» DIRECTION
Write out the data below line for line, without changing a single character.
"""
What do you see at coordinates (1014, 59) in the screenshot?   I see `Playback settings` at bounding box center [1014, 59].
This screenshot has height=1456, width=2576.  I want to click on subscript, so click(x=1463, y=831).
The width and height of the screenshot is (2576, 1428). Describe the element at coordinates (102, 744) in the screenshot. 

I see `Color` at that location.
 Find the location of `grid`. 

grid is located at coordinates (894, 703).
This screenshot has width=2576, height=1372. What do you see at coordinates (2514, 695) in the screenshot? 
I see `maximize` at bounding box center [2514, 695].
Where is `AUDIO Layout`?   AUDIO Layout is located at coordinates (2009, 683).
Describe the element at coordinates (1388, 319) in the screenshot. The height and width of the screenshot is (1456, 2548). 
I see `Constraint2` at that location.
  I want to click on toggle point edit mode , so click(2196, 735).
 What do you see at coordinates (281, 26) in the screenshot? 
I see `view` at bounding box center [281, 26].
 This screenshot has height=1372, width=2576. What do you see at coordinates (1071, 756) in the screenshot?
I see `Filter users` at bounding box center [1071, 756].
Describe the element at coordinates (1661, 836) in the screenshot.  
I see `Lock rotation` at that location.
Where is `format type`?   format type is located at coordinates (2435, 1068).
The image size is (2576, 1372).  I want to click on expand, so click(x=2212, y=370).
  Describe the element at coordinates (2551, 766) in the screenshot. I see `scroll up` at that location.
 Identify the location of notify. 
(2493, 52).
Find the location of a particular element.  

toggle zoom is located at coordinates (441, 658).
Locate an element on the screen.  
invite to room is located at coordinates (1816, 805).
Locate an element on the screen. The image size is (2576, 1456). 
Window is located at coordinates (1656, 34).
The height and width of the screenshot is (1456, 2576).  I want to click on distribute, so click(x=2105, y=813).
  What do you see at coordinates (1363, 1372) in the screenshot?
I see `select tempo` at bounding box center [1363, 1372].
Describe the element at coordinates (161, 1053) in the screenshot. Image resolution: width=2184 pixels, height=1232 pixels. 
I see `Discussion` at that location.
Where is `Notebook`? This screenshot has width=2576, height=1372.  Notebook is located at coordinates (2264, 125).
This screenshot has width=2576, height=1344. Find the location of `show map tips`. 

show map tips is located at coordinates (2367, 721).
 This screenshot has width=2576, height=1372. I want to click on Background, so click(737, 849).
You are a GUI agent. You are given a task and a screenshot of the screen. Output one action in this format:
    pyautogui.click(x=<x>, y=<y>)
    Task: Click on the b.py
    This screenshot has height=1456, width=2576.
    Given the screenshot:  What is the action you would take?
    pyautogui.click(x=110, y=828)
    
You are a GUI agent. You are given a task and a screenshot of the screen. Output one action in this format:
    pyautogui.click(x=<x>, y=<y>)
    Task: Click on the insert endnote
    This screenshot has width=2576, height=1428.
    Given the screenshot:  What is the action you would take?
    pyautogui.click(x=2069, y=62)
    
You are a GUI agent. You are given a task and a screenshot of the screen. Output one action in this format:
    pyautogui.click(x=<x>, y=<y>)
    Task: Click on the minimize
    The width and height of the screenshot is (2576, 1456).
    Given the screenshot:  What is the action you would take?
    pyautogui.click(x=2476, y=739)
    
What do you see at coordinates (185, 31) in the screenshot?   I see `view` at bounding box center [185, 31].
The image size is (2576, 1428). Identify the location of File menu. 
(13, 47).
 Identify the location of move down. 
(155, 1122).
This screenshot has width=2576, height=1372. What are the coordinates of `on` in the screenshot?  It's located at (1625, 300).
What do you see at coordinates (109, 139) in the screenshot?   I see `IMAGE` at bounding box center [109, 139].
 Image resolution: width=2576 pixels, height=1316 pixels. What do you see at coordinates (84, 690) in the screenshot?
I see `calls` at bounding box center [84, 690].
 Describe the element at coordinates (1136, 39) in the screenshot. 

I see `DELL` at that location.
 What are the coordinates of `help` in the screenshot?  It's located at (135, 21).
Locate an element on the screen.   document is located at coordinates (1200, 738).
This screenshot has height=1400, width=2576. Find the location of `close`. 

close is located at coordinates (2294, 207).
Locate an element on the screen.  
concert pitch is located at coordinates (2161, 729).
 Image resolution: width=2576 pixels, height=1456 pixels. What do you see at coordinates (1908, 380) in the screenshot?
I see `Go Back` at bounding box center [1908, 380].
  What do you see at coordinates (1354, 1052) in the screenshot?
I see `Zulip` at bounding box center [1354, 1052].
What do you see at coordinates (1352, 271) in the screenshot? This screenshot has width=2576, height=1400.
"""
» EXERCISE SOLUTION
What do you see at coordinates (1014, 59) in the screenshot?   I see `Playback settings` at bounding box center [1014, 59].
This screenshot has height=1456, width=2576.  I want to click on subscript, so click(x=1463, y=831).
The width and height of the screenshot is (2576, 1428). Describe the element at coordinates (102, 744) in the screenshot. 

I see `Color` at that location.
 Find the location of `grid`. 

grid is located at coordinates (894, 703).
This screenshot has width=2576, height=1372. What do you see at coordinates (2514, 695) in the screenshot? 
I see `maximize` at bounding box center [2514, 695].
Where is `AUDIO Layout`?   AUDIO Layout is located at coordinates (2009, 683).
Describe the element at coordinates (1388, 319) in the screenshot. The height and width of the screenshot is (1456, 2548). 
I see `Constraint2` at that location.
  I want to click on toggle point edit mode , so click(2196, 735).
 What do you see at coordinates (281, 26) in the screenshot? 
I see `view` at bounding box center [281, 26].
 This screenshot has height=1372, width=2576. What do you see at coordinates (1071, 756) in the screenshot?
I see `Filter users` at bounding box center [1071, 756].
Describe the element at coordinates (1661, 836) in the screenshot.  
I see `Lock rotation` at that location.
Where is `format type`?   format type is located at coordinates (2435, 1068).
The image size is (2576, 1372).  I want to click on expand, so click(x=2212, y=370).
  Describe the element at coordinates (2551, 766) in the screenshot. I see `scroll up` at that location.
 Identify the location of notify. 
(2493, 52).
Find the location of a particular element.  

toggle zoom is located at coordinates (441, 658).
Locate an element on the screen.  
invite to room is located at coordinates (1816, 805).
Locate an element on the screen. The image size is (2576, 1456). 
Window is located at coordinates (1656, 34).
The height and width of the screenshot is (1456, 2576).  I want to click on distribute, so click(x=2105, y=813).
  What do you see at coordinates (1363, 1372) in the screenshot?
I see `select tempo` at bounding box center [1363, 1372].
Describe the element at coordinates (161, 1053) in the screenshot. Image resolution: width=2184 pixels, height=1232 pixels. 
I see `Discussion` at that location.
Where is `Notebook`? This screenshot has width=2576, height=1372.  Notebook is located at coordinates (2264, 125).
This screenshot has width=2576, height=1344. Find the location of `show map tips`. 

show map tips is located at coordinates (2367, 721).
 This screenshot has width=2576, height=1372. I want to click on Background, so click(737, 849).
You are a GUI agent. You are given a task and a screenshot of the screen. Output one action in this format:
    pyautogui.click(x=<x>, y=<y>)
    Task: Click on the b.py
    This screenshot has height=1456, width=2576.
    Given the screenshot:  What is the action you would take?
    pyautogui.click(x=110, y=828)
    
You are a GUI agent. You are given a task and a screenshot of the screen. Output one action in this format:
    pyautogui.click(x=<x>, y=<y>)
    Task: Click on the insert endnote
    This screenshot has width=2576, height=1428.
    Given the screenshot:  What is the action you would take?
    pyautogui.click(x=2069, y=62)
    
You are a GUI agent. You are given a task and a screenshot of the screen. Output one action in this format:
    pyautogui.click(x=<x>, y=<y>)
    Task: Click on the minimize
    The width and height of the screenshot is (2576, 1456).
    Given the screenshot:  What is the action you would take?
    pyautogui.click(x=2476, y=739)
    
What do you see at coordinates (185, 31) in the screenshot?   I see `view` at bounding box center [185, 31].
The image size is (2576, 1428). Identify the location of File menu. 
(13, 47).
 Identify the location of move down. 
(155, 1122).
This screenshot has width=2576, height=1372. What are the coordinates of `on` in the screenshot?  It's located at (1625, 300).
What do you see at coordinates (109, 139) in the screenshot?   I see `IMAGE` at bounding box center [109, 139].
 Image resolution: width=2576 pixels, height=1316 pixels. What do you see at coordinates (84, 690) in the screenshot?
I see `calls` at bounding box center [84, 690].
 Describe the element at coordinates (1136, 39) in the screenshot. 

I see `DELL` at that location.
 What are the coordinates of `help` in the screenshot?  It's located at (135, 21).
Locate an element on the screen.   document is located at coordinates (1200, 738).
This screenshot has height=1400, width=2576. Find the location of `close`. 

close is located at coordinates (2294, 207).
Locate an element on the screen.  
concert pitch is located at coordinates (2161, 729).
 Image resolution: width=2576 pixels, height=1456 pixels. What do you see at coordinates (1908, 380) in the screenshot?
I see `Go Back` at bounding box center [1908, 380].
  What do you see at coordinates (1354, 1052) in the screenshot?
I see `Zulip` at bounding box center [1354, 1052].
What do you see at coordinates (1352, 271) in the screenshot? This screenshot has width=2576, height=1400.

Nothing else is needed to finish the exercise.